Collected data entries
····················

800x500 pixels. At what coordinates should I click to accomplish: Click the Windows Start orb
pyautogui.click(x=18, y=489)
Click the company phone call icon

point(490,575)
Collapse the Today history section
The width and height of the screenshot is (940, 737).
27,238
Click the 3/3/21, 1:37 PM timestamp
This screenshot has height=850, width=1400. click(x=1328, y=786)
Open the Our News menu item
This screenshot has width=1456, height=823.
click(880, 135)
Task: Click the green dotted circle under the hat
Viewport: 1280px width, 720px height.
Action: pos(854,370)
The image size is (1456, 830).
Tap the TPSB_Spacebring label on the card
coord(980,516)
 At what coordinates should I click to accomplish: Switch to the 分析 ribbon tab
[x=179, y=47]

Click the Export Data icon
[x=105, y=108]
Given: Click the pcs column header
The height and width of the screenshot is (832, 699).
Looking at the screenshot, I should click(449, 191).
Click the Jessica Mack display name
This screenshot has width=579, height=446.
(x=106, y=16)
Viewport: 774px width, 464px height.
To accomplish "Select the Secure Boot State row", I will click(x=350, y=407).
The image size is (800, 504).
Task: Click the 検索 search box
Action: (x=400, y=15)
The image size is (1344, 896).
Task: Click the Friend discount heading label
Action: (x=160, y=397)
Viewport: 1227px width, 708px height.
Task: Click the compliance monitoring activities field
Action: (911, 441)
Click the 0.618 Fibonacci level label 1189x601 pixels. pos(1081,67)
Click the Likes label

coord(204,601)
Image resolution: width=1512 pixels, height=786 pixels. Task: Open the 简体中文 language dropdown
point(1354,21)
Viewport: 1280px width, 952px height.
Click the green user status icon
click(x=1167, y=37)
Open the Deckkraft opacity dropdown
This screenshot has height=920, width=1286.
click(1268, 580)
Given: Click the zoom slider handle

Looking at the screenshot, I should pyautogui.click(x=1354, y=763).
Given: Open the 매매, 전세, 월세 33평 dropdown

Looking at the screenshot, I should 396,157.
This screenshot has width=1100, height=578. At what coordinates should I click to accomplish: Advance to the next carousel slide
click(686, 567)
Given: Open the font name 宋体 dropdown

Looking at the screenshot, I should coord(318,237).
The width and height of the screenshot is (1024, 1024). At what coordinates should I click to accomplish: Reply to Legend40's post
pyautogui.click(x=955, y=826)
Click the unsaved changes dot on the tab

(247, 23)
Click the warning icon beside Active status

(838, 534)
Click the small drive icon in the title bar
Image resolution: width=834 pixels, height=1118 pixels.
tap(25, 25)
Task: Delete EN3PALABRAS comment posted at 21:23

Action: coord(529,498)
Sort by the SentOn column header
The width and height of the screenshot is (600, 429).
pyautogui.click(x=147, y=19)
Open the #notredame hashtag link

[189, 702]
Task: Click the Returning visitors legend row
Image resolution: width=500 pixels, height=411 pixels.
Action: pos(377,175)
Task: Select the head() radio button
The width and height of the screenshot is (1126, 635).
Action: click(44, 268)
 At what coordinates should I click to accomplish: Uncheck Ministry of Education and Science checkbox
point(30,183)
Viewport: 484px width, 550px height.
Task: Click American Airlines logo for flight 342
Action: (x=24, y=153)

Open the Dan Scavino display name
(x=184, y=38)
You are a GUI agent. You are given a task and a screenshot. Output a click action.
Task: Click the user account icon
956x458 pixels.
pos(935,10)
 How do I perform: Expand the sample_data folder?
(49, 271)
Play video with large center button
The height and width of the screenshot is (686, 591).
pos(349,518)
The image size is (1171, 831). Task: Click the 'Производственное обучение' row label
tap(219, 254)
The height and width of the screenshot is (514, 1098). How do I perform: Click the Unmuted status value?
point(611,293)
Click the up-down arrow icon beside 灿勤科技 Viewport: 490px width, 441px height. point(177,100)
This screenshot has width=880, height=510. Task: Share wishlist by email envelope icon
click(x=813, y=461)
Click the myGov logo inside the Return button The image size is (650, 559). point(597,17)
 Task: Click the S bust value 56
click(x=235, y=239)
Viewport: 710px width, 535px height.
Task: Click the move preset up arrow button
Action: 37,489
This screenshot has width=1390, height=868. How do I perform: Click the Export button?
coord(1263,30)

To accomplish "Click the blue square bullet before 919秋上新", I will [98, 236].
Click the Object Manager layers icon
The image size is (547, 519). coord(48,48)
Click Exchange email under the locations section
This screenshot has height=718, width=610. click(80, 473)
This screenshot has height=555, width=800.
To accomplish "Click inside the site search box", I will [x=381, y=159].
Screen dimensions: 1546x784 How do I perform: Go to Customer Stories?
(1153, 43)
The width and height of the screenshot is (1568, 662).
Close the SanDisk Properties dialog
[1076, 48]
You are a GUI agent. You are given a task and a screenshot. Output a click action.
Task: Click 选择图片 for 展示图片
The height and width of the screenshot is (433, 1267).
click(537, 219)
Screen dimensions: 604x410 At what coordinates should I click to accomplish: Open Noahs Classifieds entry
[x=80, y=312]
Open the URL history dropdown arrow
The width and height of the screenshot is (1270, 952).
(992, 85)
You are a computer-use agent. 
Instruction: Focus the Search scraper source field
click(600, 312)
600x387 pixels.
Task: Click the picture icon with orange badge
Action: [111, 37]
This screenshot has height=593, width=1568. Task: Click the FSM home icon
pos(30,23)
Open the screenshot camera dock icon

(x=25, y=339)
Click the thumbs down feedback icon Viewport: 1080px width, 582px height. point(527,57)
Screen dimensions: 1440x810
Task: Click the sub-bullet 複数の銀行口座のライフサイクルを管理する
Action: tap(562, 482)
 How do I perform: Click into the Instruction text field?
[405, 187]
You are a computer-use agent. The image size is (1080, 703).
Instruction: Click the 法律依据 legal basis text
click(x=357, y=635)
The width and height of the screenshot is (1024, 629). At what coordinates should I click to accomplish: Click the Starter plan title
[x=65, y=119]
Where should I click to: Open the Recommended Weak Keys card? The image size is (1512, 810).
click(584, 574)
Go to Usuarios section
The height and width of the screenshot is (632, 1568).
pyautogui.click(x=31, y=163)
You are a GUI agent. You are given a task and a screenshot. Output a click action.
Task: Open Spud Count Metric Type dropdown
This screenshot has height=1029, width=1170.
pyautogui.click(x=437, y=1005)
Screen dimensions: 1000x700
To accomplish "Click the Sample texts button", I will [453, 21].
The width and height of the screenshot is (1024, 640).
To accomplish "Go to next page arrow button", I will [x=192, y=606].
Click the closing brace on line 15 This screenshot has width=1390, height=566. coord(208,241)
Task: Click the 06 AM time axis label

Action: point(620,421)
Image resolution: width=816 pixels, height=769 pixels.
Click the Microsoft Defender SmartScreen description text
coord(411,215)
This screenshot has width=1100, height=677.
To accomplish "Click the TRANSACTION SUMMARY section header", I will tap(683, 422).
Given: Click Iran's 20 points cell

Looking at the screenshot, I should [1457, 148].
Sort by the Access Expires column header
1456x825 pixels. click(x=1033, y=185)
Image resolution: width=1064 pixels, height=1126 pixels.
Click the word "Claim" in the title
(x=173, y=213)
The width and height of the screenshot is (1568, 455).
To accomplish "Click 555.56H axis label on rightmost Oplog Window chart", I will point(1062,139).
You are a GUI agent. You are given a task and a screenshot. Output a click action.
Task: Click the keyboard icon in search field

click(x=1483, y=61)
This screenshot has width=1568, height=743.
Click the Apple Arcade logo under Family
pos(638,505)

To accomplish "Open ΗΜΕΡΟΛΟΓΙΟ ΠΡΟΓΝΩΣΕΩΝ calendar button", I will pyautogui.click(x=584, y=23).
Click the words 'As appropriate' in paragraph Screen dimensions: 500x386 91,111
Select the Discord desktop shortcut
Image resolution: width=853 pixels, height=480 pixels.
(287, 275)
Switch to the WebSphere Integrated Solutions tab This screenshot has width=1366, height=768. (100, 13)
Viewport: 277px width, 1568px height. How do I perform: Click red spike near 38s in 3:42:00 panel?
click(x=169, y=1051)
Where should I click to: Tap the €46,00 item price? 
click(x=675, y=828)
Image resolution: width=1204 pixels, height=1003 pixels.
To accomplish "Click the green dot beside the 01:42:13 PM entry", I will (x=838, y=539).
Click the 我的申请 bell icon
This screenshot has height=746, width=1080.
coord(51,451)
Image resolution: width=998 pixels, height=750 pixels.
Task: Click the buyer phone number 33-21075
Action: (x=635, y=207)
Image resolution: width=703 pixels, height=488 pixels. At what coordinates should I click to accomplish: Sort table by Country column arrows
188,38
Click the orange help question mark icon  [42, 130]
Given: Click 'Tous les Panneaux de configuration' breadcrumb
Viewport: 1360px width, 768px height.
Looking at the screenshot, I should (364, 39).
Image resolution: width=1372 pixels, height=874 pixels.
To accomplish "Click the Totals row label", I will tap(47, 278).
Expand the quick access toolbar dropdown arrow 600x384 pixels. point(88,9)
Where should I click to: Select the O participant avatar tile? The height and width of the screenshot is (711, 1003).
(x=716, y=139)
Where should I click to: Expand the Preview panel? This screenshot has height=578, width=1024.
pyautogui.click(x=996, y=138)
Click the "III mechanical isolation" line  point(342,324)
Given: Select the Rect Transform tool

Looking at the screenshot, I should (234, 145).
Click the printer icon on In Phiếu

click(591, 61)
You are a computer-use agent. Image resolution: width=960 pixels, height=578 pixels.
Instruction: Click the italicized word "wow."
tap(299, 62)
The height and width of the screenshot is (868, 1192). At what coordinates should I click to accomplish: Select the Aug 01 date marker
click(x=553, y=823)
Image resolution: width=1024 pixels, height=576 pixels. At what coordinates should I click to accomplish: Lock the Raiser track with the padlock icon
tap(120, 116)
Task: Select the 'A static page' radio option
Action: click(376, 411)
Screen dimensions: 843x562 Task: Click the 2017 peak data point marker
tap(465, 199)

····················

▶ [Work instruction] Word for word, restate the lines of the data above that fall between the line holding "Click the thumbs" and the line holding "This screenshot has width=1100, height=677.", inclusive, and no other lines.

▶ [Your response]
Click the thumbs down feedback icon Viewport: 1080px width, 582px height. point(527,57)
Screen dimensions: 1440x810
Task: Click the sub-bullet 複数の銀行口座のライフサイクルを管理する
Action: tap(562, 482)
 How do I perform: Click into the Instruction text field?
[405, 187]
You are a computer-use agent. The image size is (1080, 703).
Instruction: Click the 法律依据 legal basis text
click(x=357, y=635)
The width and height of the screenshot is (1024, 629). At what coordinates should I click to accomplish: Click the Starter plan title
[x=65, y=119]
Where should I click to: Open the Recommended Weak Keys card? The image size is (1512, 810).
click(584, 574)
Go to Usuarios section
The height and width of the screenshot is (632, 1568).
pyautogui.click(x=31, y=163)
You are a GUI agent. You are given a task and a screenshot. Output a click action.
Task: Open Spud Count Metric Type dropdown
This screenshot has height=1029, width=1170.
pyautogui.click(x=437, y=1005)
Screen dimensions: 1000x700
To accomplish "Click the Sample texts button", I will [453, 21].
The width and height of the screenshot is (1024, 640).
To accomplish "Go to next page arrow button", I will [x=192, y=606].
Click the closing brace on line 15 This screenshot has width=1390, height=566. coord(208,241)
Task: Click the 06 AM time axis label

Action: point(620,421)
Image resolution: width=816 pixels, height=769 pixels.
Click the Microsoft Defender SmartScreen description text
coord(411,215)
This screenshot has width=1100, height=677.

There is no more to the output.